Le Président François Loncle s'est félicité de recevoir le Ministre des Affaires étrangères d'un grand pays ami avec lequel des sommets sont régulièrement organisés. Il a évoqué la carrière de M. Renato Ruggiero, d'abord diplomatique - notamment à la Commission européenne -, politique - il fut Ministre du Commerce extérieur de 1987 à 1991, puis économique, chez Fiat, avant d'exercer la fonction de Directeur général de l'OMC.

M. Renato Ruggiero a remercié chaleureusement la Commission des Affaires étrangères de l'avoir invité à s'adresser devant elle.

Selon lui, la France a été, reste et sera dans le futur un des repères essentiels de la vie internationale : non seulement en raison de son histoire, de sa contribution à l'essor de la société et de la civilisation, mais aussi par le prestige intellectuel et moral qui déclenche ce « processus mystérieux » qui fait que lorsque la France parle, le reste du monde l'écoute. Sans l'initiative et la volonté françaises, le chemin de l'intégration européenne n'aurait pas été engagé ; cette page d'histoire que la France et l'Italie écrivent encore dans une harmonie de volontés et d'efforts a rarement été constatée à un si haut niveau au cours de leurs relations séculaires.

Néanmoins le chemin qui reste à parcourir pour la construction d'une Europe unie et élargie est encore long et difficile. Même si le parcours réalisé depuis la fin de la deuxième guerre mondiale est une véritable révolution. Ainsi dans le domaine de la construction européenne, pour être réaliste, il faut être ambitieux. Scepticisme et prudence relèvent aujourd'hui d'une vision myope des événements historiques actuels et caractérisent une conception stérile du rôle de l'Europe et du besoin d'Europe dans le monde.

Seuls ceux qui - comme les Pères fondateurs de la construction européenne - ont su, même dans les moments plus sombres, entrevoir la lumière suffisante pour éclairer les démarches successives, ont réussi à affirmer avec succès l'idée de l'Europe face aux défis de l'Histoire.

Sur la base de cette approche, M. Renato Ruggiero a souligné que l'on était arrivé à un moment délicat pour l'histoire du monde et l'avenir de l'Union européenne dont un fort besoin se fait sentir partout dans le monde. La construction européenne est perçue comme un modèle de coopération, de développement démocratique et de paix. Elle a permis de surmonter les grandes tensions nationalistes qui ont provoqué les tragédies de ce continent.

Actuellement on se situe dans la première des trois phases de discussion découlant de la Déclaration sur le futur de l'Europe adoptée par le Conseil européen de Nice. Lors du Conseil de Laeken en décembre s'ouvrira la phase de la réflexion structurée, sur une Convention ad hoc définissant les options sur le futur de l'Europe pour préparer la prochaine conférence intergouvernementale sur la révision des Traités.

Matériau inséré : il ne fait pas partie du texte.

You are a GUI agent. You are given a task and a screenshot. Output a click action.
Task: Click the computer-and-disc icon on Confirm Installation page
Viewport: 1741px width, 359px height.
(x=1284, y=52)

M. Renato Ruggiero a détaillé les trois données fondamentales qui permettront la progression de l'Union européenne : l'euro, l'élargissement, la capacité à gouverner la mondialisation.

L'euro aura, d'une part, un énorme effet psychologique sur les citoyens et, d'autre part, entraînera la nécessité d'un processus de coordination et d'évaluation politique plus soutenu pour assurer la stabilité et le développement. L'élargissement est un processus irréversible, dont le contenu et l'importance politique et morale sont très importants, qui donne tout son sens à la chute du mur de Berlin. L'élargissement est un impératif catégorique, une nécessité politique, une grande opportunité sociale et économique pour surmonter les nationalismes résiduels et ouvrir aussi à l'Est un nouveau chapitre dans l'histoire de l'Europe. A ce processus il faut également associer la Russie car la réalisation d'un espace économique européen unifié comprenant la Russie est la voie maîtresse de cette nouvelle dimension de la construction européenne. Quant à la capacité de gouverner la mondialisation, sur le front intérieur, la mondialisation a provoqué des bouleversements et des adaptations inquiétants pour les citoyens sur l'emploi, l'identité culturelle, la sécurité sociale, la stabilité économique, la protection de la santé et de l'environnement. L'Europe doit trouver des réponses à ces inquiétudes. Sur le plan extérieur, il faut plus d'Europe pour pouvoir répondre aux nouvelles exigences de sécurité et de défense et lutter efficacement contre le terrorisme en intervenant sur ses racines profondes et renforcer et adapter les grandes institutions internationales aux nouvelles exigences de la mondialisation.

Après les événements du 11 septembre, l'Europe doit être un des acteurs majeurs dans la définition d'une mondialisation juste et humaine et dans la construction d'une nouvelle structure géopolitique multipolaire dont les actions doivent trouver de plus en plus leur légitimation au sein des Nations unies. L'Europe doit surtout devenir un grand espace des droits et des valeurs partagés. S'agissant de l'avenir de l'Union, le calendrier est un élément de fond et non de procédure, parce que les décisions sur les délais du passage de la Convention à la Conférence intergouvernementale auront des effets politiques extrêmement importants.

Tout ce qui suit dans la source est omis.